“I worked in sales for about six years and although I was quite good at it, I hated every moment and hated every day. At one point I decided to take a break and go to Australia. When I came back, I knew that I didn’t want to go back to my old career so I started making masks in my parents’ garden shed in Wales.“
After a few months Tom had saved enough money to move to London. He had friends there that were letting a property. When he joined them, he was one of five tenants in the shared house.
He even managed to convince his friends to let him put a shed in the yard, so he bought a shed on Ebay for £200 and ran the business from there.
I convinced some mates to let me buy a shed and erect it in their garden (I didn’t ask the landlady) and my business has grown from there.
While visiting Australia, he recalls seeing someone make some ‘crude latex’ masks, and realised that he could do the same, or better. “I thought to myself, I can do better than that.”
This gave Tom the idea that it could be turned into a business. Coupled with the fact that there was a booming business online and it was something he was really interested in doing, the Ministry of Masks was born. And as he explored it further, he realised that people wanted to buy the stuff he was making.
“It was kind of like...I didn’t want to go back to work and I want to play with clay in my garden shed. The fact that a business grew from that is a surprise really. I’m still in a shed now – but it’s a much bigger shed.”
“You can get a name for yourself on social media. Facebook was really beneficial to generate business as I had quite a large following. I also went to some conventions but first started selling on Ebay. I then moved to Etsy and my business grew at a really fast rate – I had four staff at one point. I was turning over quite a bit with Etsy and pulling my hair out managing people.“
A typical day...
I caught Tom at the end of his Halloween rush so a number of orders had just been shipped. On a typical day, he starts by reviewing his orders, then prioritises them before getting to work – which entails filling a mould with latex then actually producing the masks and painting them.
“For six months of the year I’m creating new things, sculpting, mould making – doing things like that.”
80% of Tom’s customers are American. He sells a lot to Canada as well. “Halloween is obviously a massive season there, much bigger than it is here so that’s a big market for me.”
“I’m really interested in Historical masks so I do a lot of plague masks. I’m also interested in medieval masks. These are more accessories to your head rather than masks.”
Tom describes how a lot of people think of a mask as a silicone piece that changes your persona, that animates your face, whereas his masks are more accessories to your head.
They are not trying to change what you are – you’re obviously wearing a mask but it’s more of an accessory.
I asked Tom about the piece he is most proud of. “My Reaper” he replied. “It’s simple but I’ve sold hundreds of them. Every time I make one, I’m really impressed by it. It’s easy to make and people like them.”
There is a general interest in ‘Plague Doctor’ masks Tom says. He’s made a dozen of Plague masks but the “The Reaper” seems to be the most popular.

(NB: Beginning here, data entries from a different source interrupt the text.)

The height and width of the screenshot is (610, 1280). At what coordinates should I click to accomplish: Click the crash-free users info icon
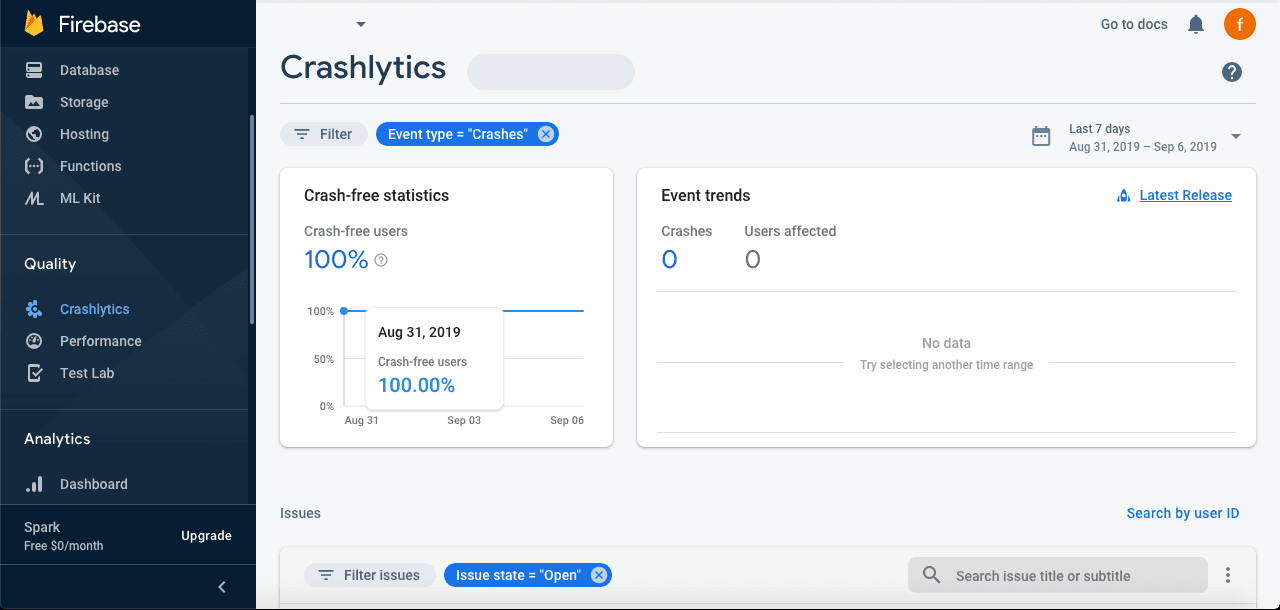[x=381, y=260]
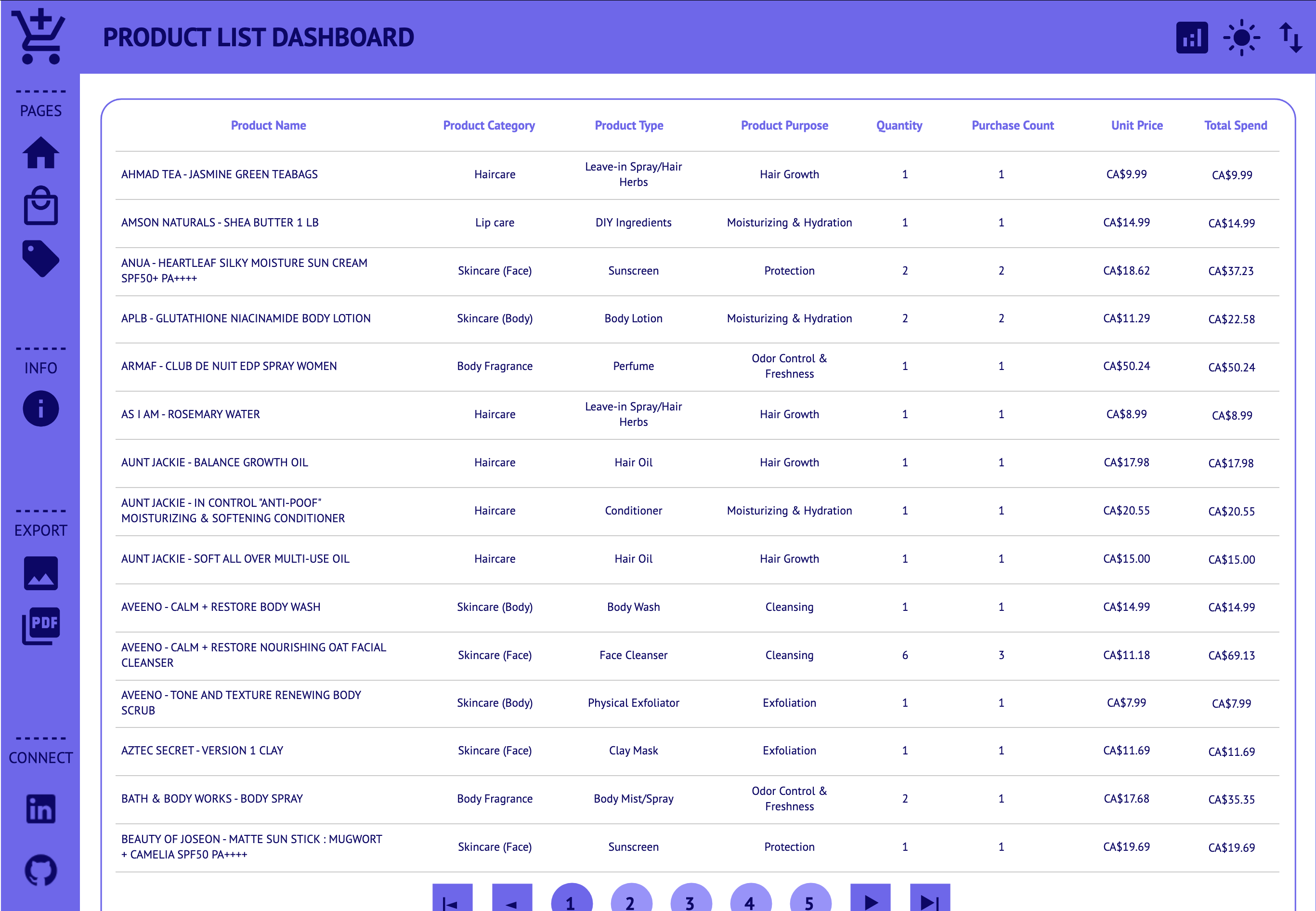View dashboard details via the Info icon
Image resolution: width=1316 pixels, height=911 pixels.
pos(40,408)
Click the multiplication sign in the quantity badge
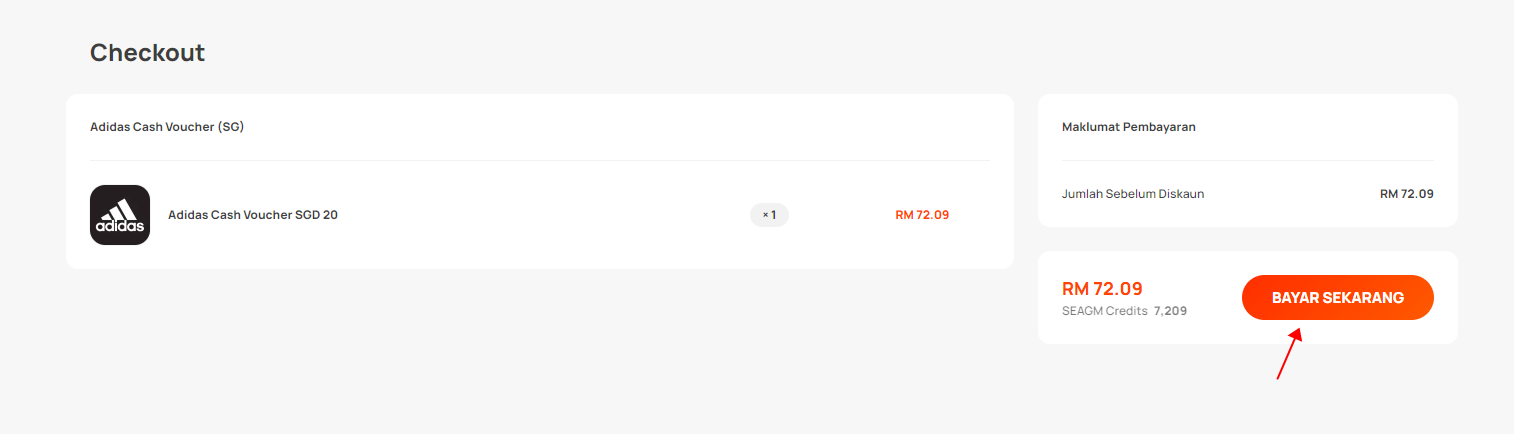This screenshot has height=434, width=1514. tap(765, 215)

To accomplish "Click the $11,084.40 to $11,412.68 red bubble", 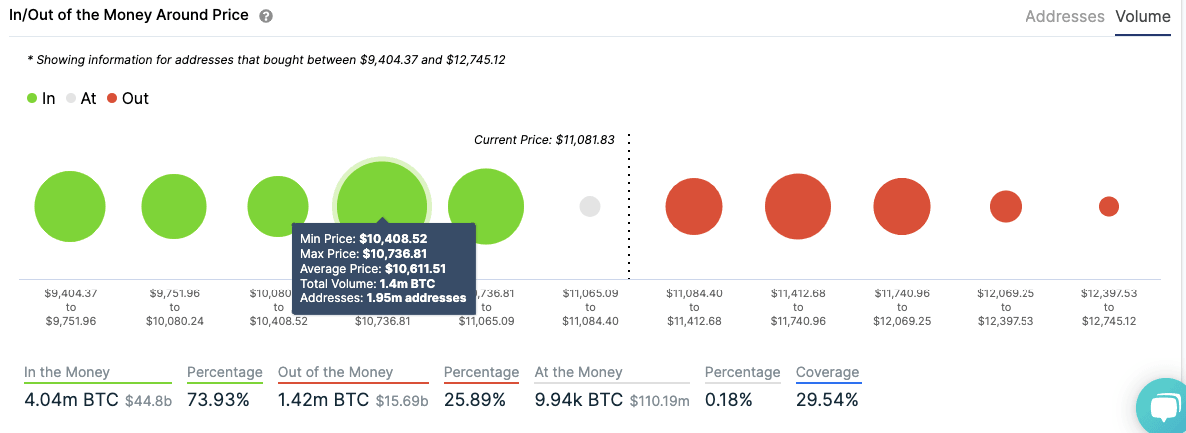I will click(694, 208).
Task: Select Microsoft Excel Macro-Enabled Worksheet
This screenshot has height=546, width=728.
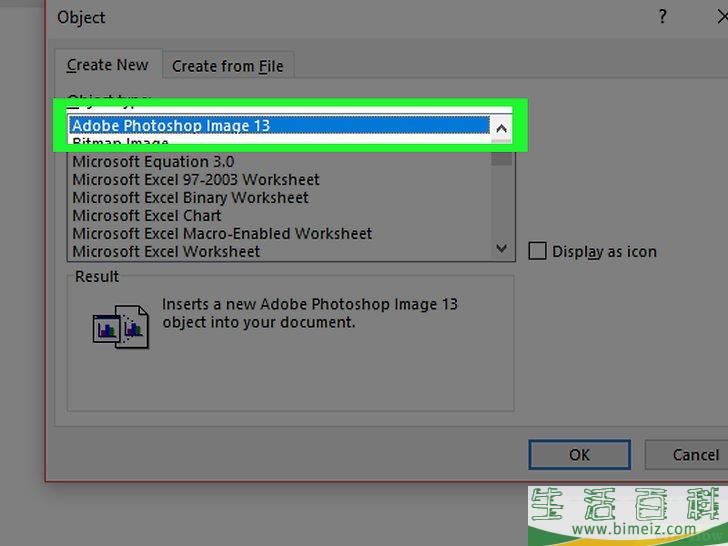Action: click(221, 234)
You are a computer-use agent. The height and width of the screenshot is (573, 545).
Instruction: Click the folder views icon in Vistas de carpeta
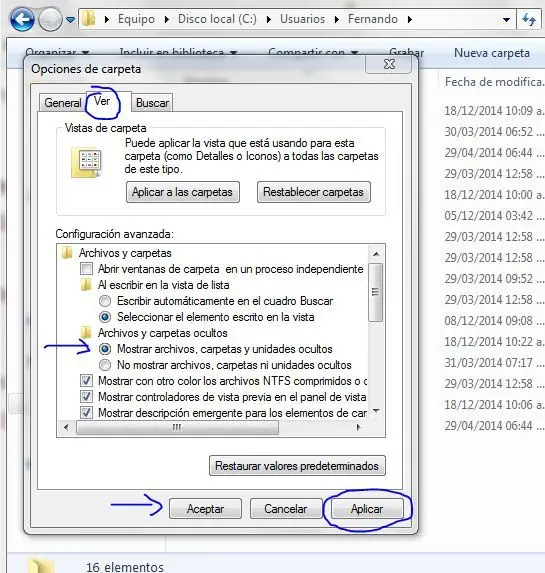coord(86,163)
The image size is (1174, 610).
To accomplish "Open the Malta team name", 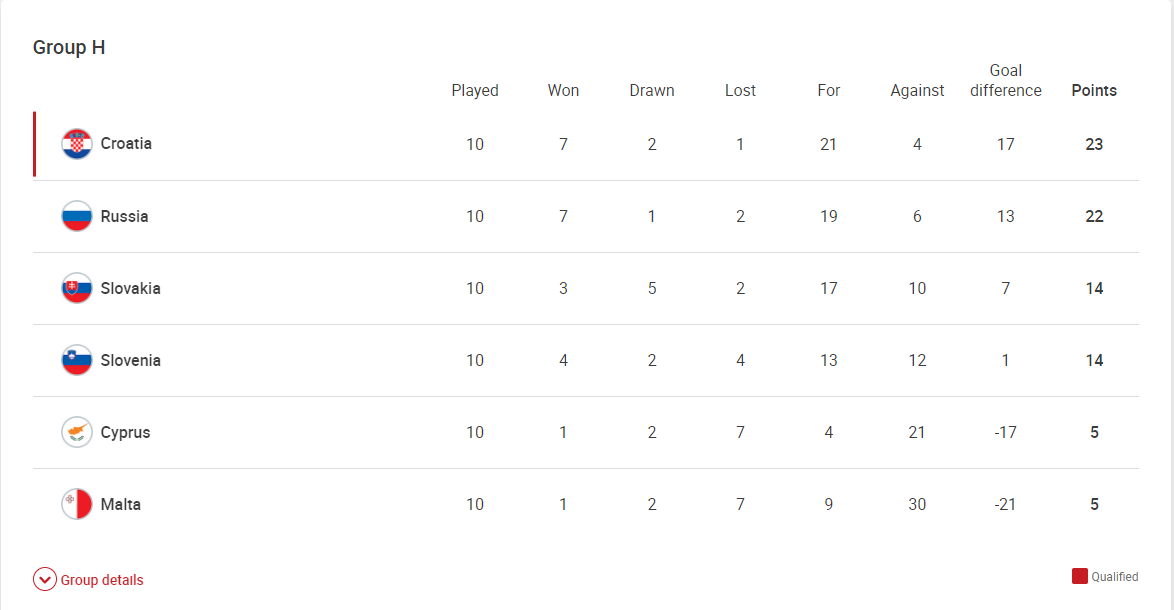I will click(x=121, y=504).
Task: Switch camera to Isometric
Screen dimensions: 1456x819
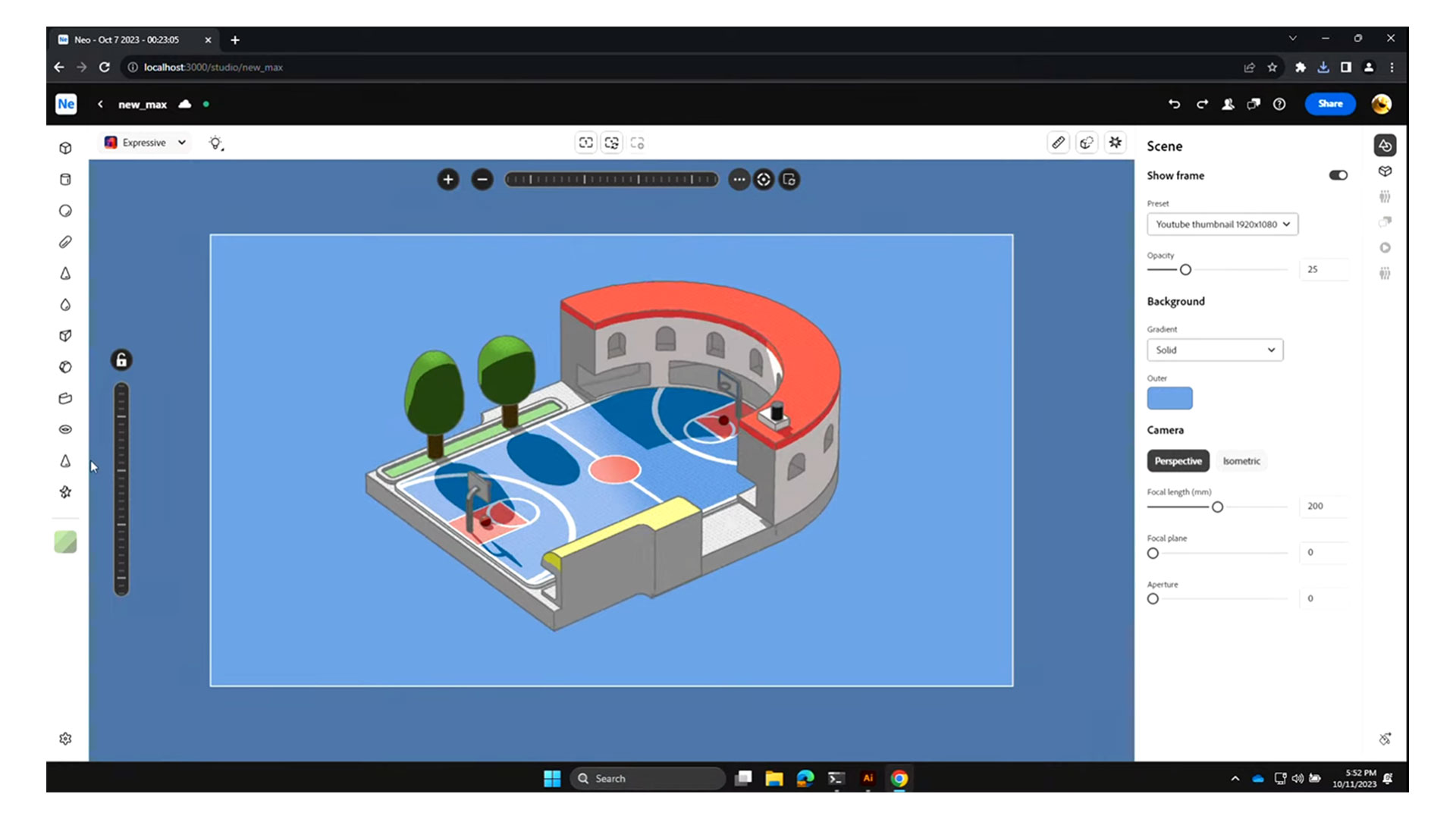Action: point(1241,461)
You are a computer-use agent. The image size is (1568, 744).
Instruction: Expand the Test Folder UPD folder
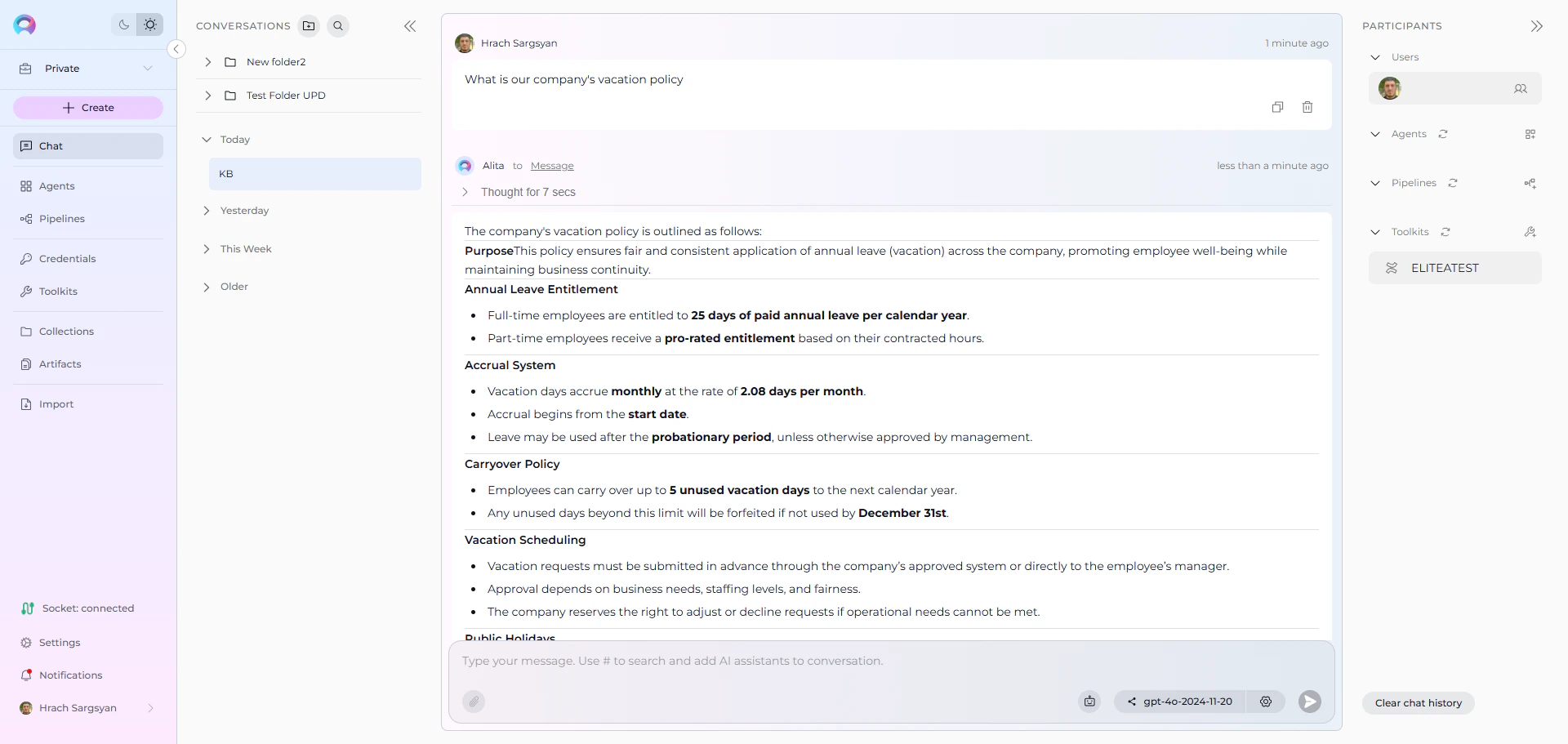point(207,96)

He sells most of his masks straight to consumers. When chatting with him he was working on something for a customer in Hong Kong – it’s actually quite a big order but usually it’s straight to consumers.
He also does commissions for film and TV where he makes one-offs, bespoke designs. Some of these include the Netflix series ‘The Order’ and an up-and-coming Simon Pegg production.
But his bread and butter is selling masks to consumers.
The tough part
“I’m dyslexic so my tax was always something that was worrying until I had to pay my first bill – and then it didn’t worry me so much. Generally, if you haven't run a business before, everyone tells you to be mindful of your tax and get an accountant.”
Tom’s biggest issue is workspace because he is in London – hence the shed. “I’m in a bigger shed, which I’m renting in Lewisham (they have lower commercial property rent) so I have a big shed and I’m not paying too much for it.”
He’s moved studios about six times – and consequently been evicted twice (but only because properties were sold).
“One of the issues I face with my business is that it’s seasonal. It has peaks of being really busy and then times when it’s quiet so it was hard to keep people in work. My staff were freelancers and were paid based on output but given the nature of the business, it was difficult to maintain them.”
Tom’s busiest in the run up to Halloween, Christmas and New Year as well as the Festival Season. “It’s quite slow between January and April and May but then it creeps up again. You’re counting your change at those points. But I like the quiet months because I can be creative and make things.”
Tom also states that managing emails/admin and orders and time management is generally an issue. He has two children under three so time is split between them and the business.
“When I started my business was my priority but now my business has suffered slightly.”
He recently got an order of more than 100 masks. He’s now working on his own, but had four people working for him before but was worse off.
The best part
I love having flexibility with my kids, I don’t have a boss, I can pick them up from nursery, I can take them to the park if the sun is shining – and being able to do a job that is creative.